I’ve got this whole fitness thing pretty much figured out: I go indoor rowing and cycling at Saddle Row (review soon) during the week and I lift weights at Fitness First on weekends. It’s an effective routine for me and the 20 pounds I lost over the course of 3-4 months from cycling and rowing proves that.
I’m always on the lookout to try something new and make fitness more fun, though! Last week, my co-worker who goes boxing regularly asked me if I was interested in trying out Flyweight. I’ve never heard of boutique boxing before and I had hesitations but we were given a free trial class upon signing up and who am I to say no to that?!
Flyweight? Boutique boxing?!
The best way I can describe Flyweight is that it’s the indoor cycling of boxing. You book a bag (instead of a bike or a rower), show up for class, and follow the instructor’s program.
I’ve never taken a single boxing class before so I was a little worried about the moves but I figured those Billy Blanks Tae Bo videos I used to work out to would do. I was right lol.
Flyweight has two studios: Bas, which has 21 heavy bags and Mez, the smaller room with 8 bags. Our class was at Bas and like indoor cycling studios, the place was dimly lit to give that fun, nightclub atmosphere. There is enough space in between bags so you don’t have to worry about getting in someone’s way (unless the person behind you is a strong puncher or something). The floor can get dirty, though, so make sure to grab a mat when it’s time to cool down with floor work.
Each instructor has their own teaching style and program and we took the 815PM Monday class led by Pio (who also teaches rowing at Saddle Row). The 45-minute class started with the usual warm-up: jumping jacks, squats, squat pulses etc. I do a lot of cardio and conditioning but I’m a smoker so I will always struggle.
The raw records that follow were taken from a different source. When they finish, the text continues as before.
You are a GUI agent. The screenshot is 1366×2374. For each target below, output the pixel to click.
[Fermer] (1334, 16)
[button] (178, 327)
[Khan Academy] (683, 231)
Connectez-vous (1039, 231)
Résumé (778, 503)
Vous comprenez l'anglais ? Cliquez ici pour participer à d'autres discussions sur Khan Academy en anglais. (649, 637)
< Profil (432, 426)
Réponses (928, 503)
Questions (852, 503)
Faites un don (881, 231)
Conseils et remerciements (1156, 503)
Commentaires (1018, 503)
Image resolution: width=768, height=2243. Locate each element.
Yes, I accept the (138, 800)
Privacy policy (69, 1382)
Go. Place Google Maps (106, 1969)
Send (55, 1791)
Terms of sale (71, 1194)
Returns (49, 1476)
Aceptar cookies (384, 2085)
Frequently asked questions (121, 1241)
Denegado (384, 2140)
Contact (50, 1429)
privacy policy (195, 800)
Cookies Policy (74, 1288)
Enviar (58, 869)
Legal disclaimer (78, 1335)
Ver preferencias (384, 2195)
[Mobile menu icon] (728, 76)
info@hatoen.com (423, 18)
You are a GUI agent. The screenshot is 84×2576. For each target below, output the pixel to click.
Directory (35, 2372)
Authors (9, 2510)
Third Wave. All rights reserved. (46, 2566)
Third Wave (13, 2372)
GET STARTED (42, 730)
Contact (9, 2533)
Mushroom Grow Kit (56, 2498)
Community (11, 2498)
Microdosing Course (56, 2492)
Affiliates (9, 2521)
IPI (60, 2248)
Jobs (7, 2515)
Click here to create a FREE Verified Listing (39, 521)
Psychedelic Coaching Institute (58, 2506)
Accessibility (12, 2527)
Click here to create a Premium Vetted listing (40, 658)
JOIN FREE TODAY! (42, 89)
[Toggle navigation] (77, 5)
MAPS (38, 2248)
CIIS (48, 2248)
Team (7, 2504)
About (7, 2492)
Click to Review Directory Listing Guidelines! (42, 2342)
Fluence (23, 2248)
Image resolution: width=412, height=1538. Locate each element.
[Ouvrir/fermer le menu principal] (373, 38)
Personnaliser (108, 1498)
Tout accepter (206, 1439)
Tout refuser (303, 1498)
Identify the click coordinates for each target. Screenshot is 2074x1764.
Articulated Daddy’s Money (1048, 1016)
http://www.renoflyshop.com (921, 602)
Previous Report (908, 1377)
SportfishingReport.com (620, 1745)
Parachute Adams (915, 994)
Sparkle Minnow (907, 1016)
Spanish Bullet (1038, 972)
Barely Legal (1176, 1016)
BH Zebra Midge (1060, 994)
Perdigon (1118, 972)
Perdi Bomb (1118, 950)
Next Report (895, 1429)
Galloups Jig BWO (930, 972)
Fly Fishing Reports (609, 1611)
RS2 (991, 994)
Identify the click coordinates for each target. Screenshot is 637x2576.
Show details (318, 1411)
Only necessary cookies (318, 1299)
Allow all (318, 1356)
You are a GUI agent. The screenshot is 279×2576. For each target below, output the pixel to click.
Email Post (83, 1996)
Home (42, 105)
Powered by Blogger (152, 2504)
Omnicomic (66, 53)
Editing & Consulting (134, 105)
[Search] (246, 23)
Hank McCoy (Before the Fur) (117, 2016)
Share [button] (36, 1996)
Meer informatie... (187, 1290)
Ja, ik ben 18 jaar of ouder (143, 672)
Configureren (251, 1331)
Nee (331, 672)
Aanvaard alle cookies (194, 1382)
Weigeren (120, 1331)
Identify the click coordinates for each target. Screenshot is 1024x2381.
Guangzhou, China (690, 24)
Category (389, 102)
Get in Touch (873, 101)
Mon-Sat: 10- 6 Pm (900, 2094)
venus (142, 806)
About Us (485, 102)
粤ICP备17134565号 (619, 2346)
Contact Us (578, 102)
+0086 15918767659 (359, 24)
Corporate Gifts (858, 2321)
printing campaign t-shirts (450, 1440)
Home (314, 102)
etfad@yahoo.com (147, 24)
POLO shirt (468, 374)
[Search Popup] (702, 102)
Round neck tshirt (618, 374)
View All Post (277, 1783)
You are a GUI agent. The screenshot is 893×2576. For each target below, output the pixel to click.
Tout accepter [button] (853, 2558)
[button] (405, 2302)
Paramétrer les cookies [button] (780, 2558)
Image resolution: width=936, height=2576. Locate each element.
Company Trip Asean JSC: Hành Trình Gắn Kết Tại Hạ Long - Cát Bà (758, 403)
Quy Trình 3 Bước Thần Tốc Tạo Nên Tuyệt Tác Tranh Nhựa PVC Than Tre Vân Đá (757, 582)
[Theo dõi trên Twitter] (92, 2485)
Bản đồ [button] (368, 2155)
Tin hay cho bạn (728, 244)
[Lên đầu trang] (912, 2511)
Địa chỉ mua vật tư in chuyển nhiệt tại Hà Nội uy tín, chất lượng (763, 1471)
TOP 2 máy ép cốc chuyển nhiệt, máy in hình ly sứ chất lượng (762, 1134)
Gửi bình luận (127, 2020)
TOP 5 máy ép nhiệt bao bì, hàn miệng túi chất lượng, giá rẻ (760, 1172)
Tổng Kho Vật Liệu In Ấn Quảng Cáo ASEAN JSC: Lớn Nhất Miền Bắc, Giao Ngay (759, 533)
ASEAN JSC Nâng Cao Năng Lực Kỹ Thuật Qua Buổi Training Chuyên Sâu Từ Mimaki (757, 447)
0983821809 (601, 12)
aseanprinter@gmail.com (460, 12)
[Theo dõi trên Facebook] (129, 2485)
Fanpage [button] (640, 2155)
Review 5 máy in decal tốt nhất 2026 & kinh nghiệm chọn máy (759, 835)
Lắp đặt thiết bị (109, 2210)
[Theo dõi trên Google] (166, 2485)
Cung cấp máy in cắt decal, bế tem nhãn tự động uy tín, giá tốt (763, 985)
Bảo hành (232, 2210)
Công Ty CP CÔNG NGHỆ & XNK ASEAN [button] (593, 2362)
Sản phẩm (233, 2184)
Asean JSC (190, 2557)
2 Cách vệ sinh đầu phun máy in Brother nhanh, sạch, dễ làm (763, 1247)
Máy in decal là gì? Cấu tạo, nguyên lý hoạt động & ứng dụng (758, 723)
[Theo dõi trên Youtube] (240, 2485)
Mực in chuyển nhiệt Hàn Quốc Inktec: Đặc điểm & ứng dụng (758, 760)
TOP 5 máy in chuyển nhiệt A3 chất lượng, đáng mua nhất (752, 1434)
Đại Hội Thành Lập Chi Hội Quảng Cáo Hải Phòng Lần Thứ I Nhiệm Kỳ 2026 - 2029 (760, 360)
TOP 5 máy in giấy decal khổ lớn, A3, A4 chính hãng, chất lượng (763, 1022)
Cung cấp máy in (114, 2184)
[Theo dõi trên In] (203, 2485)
Less than five minutes into it and I was already short of breath. My heart rate was up and I had worked up a good sweat. I kind of wanted to die.
Pio demonstrates the different boxing moves (jab, cross, hook, uppercut) in the beginning and throughout the class. If he sees that you’re a little confused, he’ll go up to your bag and show you how to do it. In between boxing work, you do different exercises like squats, squat jumps, regular and reverse lunges, planks, pike push ups, mountain climbers, and burpees with upbeat music playing in the background. You just need to find your groove and place in the music. It was intense and kind of nuts. I didn’t even realize the 45 minutes was up until Pio made us do squat pulses and told us we were about to take on our last round.
Like all group classes, you can work at your own pace and slow down or push yourself as needed. You know your body best, after all.
My only issue with boutique boxing is that as a beginner, I struggle with proper form which may cause injuries. I knew I always had to make a fist while punching but I would sometimes punch downwards. Today, my right wrist is a little strained.
You can check Flyweight’s rates on their website. It’s more expensive than indoor rowing and cycling but they have a first-timer’s promo to help you figure out if it’s the workout for you. I’ll probably go back to take their Boxing 101 class just so I can learn how to throw punches the proper way and avoid another strained wrist lol.
— Flyweight provides wraps and gloves but you can also bring your own. Someone can help you wrap your hands if you don’t know how to. The gloves are a little smelly.
— Hydrate well before and after. Since you’re wearing boxing gloves, it’s nearly impossible to take quick water breaks. You won’t even be able to grab your towel to wipe off your sweat!
— Arrive at the studio with enough time to have your hands wrapped.